[TO DO] Every line of the records that holds the word "will" should be copied out.

[Collected data]

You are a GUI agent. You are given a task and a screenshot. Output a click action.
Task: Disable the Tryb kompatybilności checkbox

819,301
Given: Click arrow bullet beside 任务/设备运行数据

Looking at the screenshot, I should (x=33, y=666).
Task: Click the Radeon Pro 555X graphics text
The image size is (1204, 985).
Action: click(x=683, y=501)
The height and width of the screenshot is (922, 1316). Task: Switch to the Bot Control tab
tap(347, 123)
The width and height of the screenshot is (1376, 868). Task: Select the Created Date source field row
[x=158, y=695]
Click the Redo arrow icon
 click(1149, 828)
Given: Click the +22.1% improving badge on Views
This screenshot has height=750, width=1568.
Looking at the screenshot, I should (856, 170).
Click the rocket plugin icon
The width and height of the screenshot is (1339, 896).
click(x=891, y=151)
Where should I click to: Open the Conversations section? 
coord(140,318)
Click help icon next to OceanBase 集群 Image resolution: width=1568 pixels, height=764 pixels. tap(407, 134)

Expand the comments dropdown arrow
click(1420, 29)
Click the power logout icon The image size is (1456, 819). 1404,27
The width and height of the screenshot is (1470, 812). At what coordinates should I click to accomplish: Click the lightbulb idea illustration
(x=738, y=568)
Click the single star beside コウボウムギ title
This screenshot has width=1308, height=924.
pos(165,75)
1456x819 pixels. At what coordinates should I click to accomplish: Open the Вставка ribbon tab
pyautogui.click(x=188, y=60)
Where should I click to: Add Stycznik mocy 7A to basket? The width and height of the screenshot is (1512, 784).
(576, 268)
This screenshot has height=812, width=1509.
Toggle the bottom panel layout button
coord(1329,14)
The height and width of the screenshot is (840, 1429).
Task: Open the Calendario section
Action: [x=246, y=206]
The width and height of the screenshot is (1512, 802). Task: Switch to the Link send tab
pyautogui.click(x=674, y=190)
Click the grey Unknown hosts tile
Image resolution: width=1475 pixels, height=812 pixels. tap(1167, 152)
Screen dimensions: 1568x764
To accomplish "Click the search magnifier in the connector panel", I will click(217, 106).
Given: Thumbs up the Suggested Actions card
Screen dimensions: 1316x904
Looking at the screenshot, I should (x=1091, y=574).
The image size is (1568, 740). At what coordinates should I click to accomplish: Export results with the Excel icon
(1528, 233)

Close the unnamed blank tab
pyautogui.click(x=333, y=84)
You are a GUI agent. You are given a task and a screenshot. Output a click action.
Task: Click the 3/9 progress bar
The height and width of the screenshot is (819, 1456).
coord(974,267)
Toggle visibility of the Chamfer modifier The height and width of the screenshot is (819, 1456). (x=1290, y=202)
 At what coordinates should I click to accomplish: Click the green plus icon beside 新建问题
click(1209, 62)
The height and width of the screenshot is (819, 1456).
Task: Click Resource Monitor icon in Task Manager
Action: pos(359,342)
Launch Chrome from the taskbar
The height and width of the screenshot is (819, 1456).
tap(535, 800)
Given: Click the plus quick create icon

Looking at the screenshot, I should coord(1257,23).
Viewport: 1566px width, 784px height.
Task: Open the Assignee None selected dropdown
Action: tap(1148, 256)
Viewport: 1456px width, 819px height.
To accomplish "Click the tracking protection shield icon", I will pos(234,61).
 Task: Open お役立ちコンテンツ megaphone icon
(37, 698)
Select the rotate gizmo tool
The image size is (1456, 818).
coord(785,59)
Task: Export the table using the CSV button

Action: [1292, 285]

[FINISHED TASK]
To accomplish "Click the search magnifier in the connector panel", I will click(217, 106).
To accomplish "Click the tracking protection shield icon", I will pos(234,61).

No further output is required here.